Population data	‘Estimating exclusion identifies the task steps where a product or prototype places the highest demands on the following user capabilities: vision; hearing; thinking; reach and dexterity’ [28] (p. 6).
Experience prototyping	‘Any kind of representation, in any medium, that is designed to understand, explore or communicate what it might be like to engage with the product, space or system we are designing’ [31] (p. 2).

Table 3. Example methods of generating empathy, by simulating users.

Methods of indirect contact: Simulating users	Details of the method
Simulation tools	Simulation tools work by ‘enabling designers to experience some of the effects of capability loss for themselves, e.g. through wearing equipment that restricts their abilities. This encourages greater empathy with users with capability loss, and aims to provide a deeper understanding of their needs than can be obtained from written descriptions’ [22]. These can include glasses, gloves and full body suits. See Figure 1 for an example.
Structured experience with simulators	Designers utilizing simulators such as the Cambridge Simulation Glasses and carrying out particular tasks to highlight to them the difficulties that users may experience.
Simulation software	The use of computer software to re-create the experience of someone with an impairment, either in a virtual environment or by overlaying an impairment over an existing 2D design, on-screen. These can include Inclusive CAD, HADRIAN, VICON, VERITAS and the Cambridge Simulation Software.

2. Method

So far we have presented the importance of dignity in healthcare, the central and potentially dehumanizing role that medical devices play, linked to the potential use of empathy tools for developing an understanding of user needs in developers. What is lacking is a conceptualization of how empathy tools potentially link to feelings of dignity in the patient and what evidence there is for the efficacy of such tools. In this section a conceptual framework in three levels of increasing detail is proposed based on 10 years of experience of developing, testing, manufacturing and using empathy tools in an engineering design research centre in a UK university [32,33]. Part of the work was focused on the fidelity of the simulation, the usability of the simulators by the person using them and their use in usability assessment of devices as a substitute for testing with real users. The tools were also used for inclusive design training of a range of people from large multi-national companies. In addition, vision and dexterity simulators were integrated into a set of schools resources to bring inclusive design into the classroom [34]. Recent work has included systematic interviews of designers to understand their attitudes to simulators [35].

2.1. Framework

Designing technology that enables dignity is a complex and multifaceted problem. The work of Kouprie and Visser [2] provides a specific framework that addresses the stages that a designer goes through in developing empathy with the end user. It is derived from a psychological understanding of empathy. However, this paper considers a broader view that is looking at a potential causal link between empathy tools and patient dignity in the context of medical device use. This is shown in Figure 2, where Empathy Tools are used to inform the Development Process that creates a new Medical Device. This has an Operational Procedure that is followed by the patient, who consequently experiences Feelings of Dignity.

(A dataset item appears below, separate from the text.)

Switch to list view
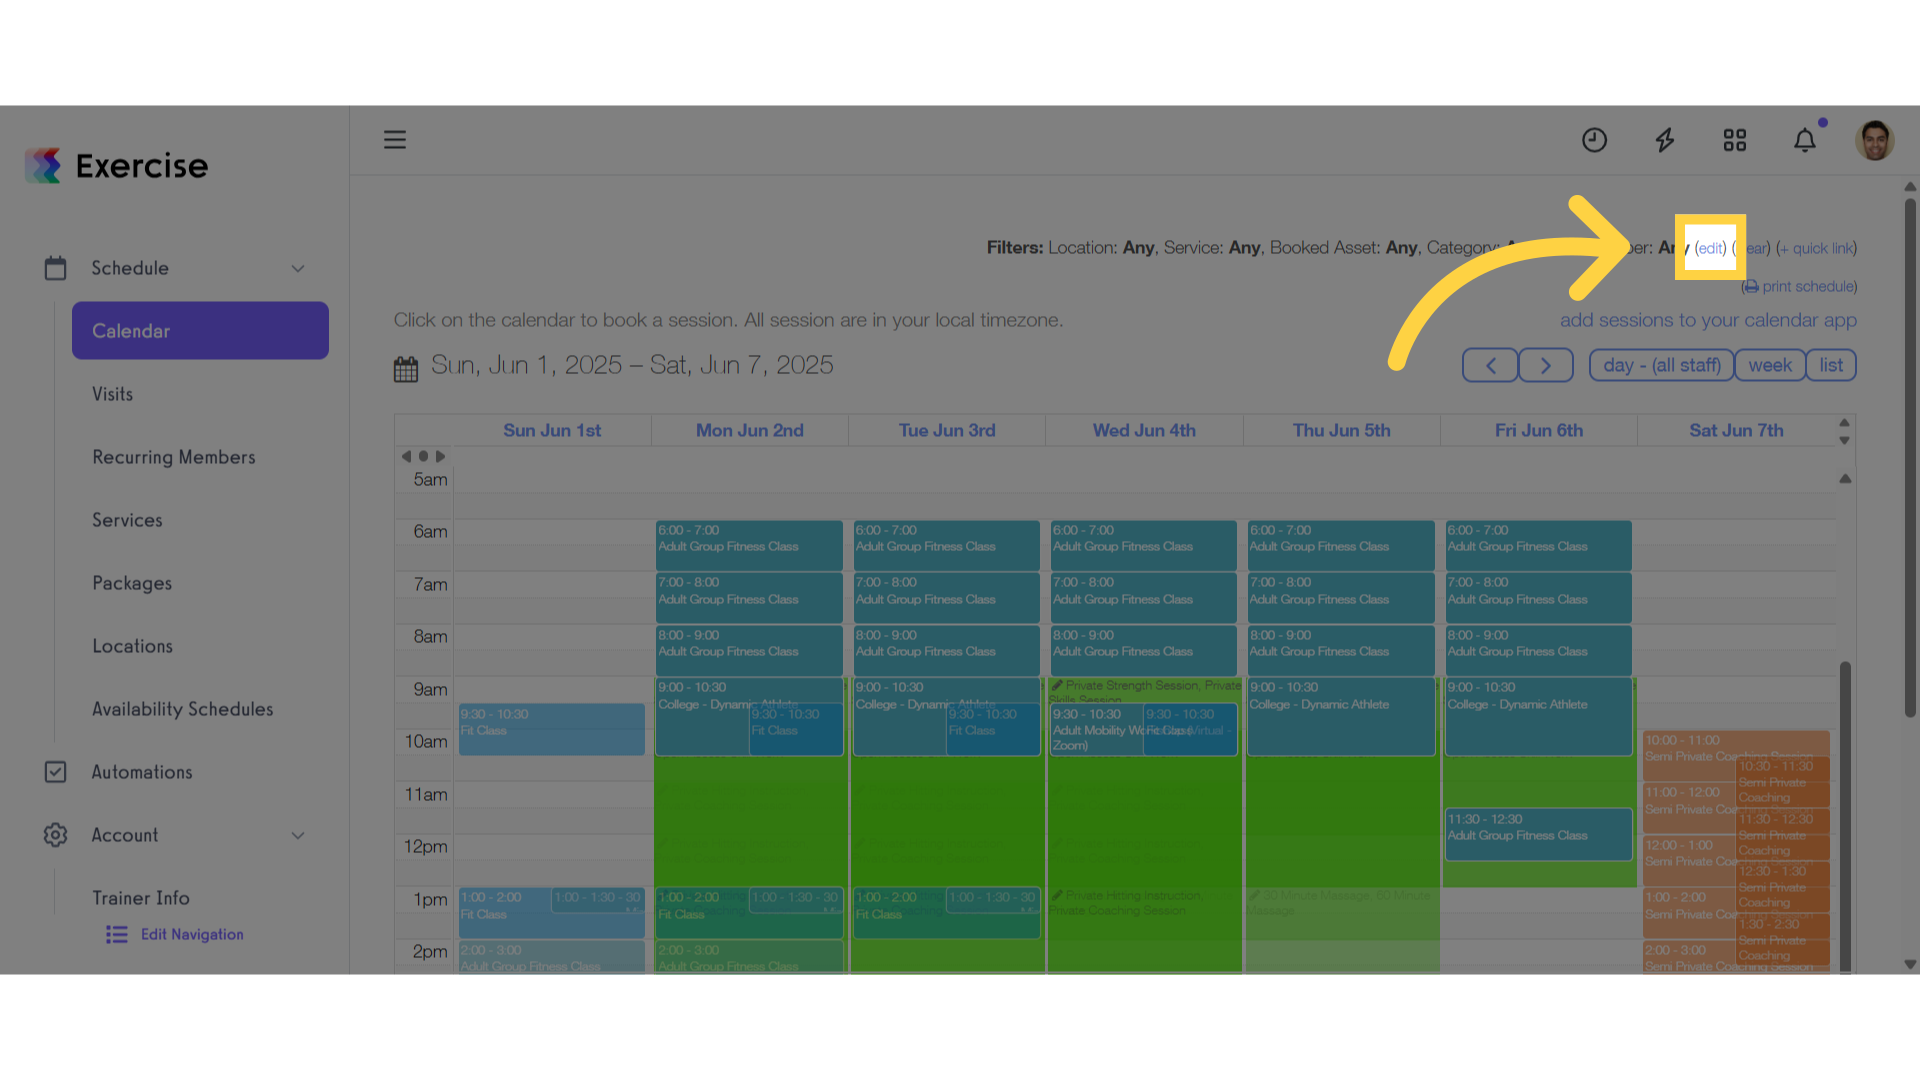The width and height of the screenshot is (1920, 1080). [1831, 365]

Figure 1. Cambridge simulation gloves and glasses.

Figure 2. Linking empathy tools to feelings of dignity.

Figure 3 expands this core process to include the Developer and Patient and how the Empathy Tools help improve the developer’s understanding of the patient. The singular form is used to describe the stakeholders, but applies equally to a range of patients or developers. Developers cover a range of stakeholders involved in the development process that includes but is not limited to engineers, industrial designers and ergonomists. This figure also introduces the notion of how Feelings of Dignity are derived by the Patient making a Comparison of the experience of the Medical Device with experience of the Conventional Process. A simple example is where a patient has had a colostomy and as a result the patient has to use a colostomy bag. Here the comparison would be with using a conventional toilet (Conventional Process). The user would consider the differences between the two. In practice there may be a distinction between the Patient and a healthcare professional or carer using the device with or on them. This would, however, add further complexity, with limited benefit in adding to the principles involved.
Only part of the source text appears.